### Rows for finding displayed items

--

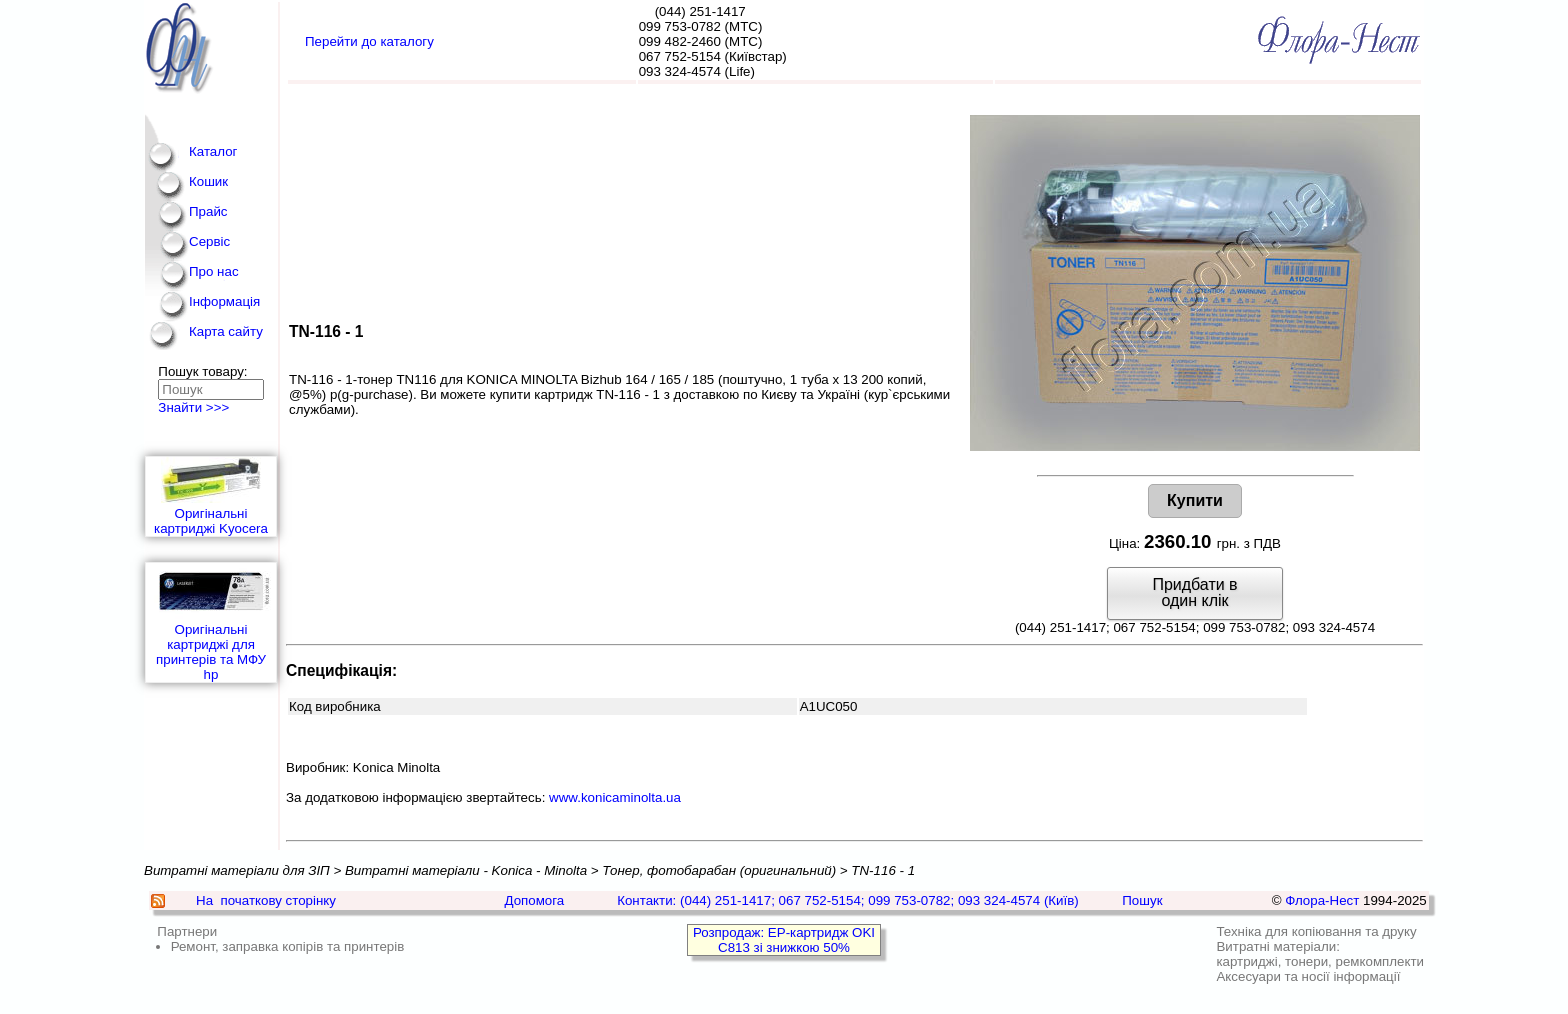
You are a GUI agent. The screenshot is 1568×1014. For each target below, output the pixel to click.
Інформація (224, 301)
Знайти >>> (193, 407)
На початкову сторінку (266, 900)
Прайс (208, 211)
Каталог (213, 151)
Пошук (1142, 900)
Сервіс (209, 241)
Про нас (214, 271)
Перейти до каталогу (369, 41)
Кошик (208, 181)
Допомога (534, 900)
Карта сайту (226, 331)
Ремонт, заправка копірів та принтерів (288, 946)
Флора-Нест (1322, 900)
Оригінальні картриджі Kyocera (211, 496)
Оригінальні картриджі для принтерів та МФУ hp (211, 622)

--

### SHORT PROBLEM
Please list each row above that contains the word "Оригінальні", copying every such row in full.

### TASK RESULT
Оригінальні картриджі Kyocera (211, 496)
Оригінальні картриджі для принтерів та МФУ hp (211, 622)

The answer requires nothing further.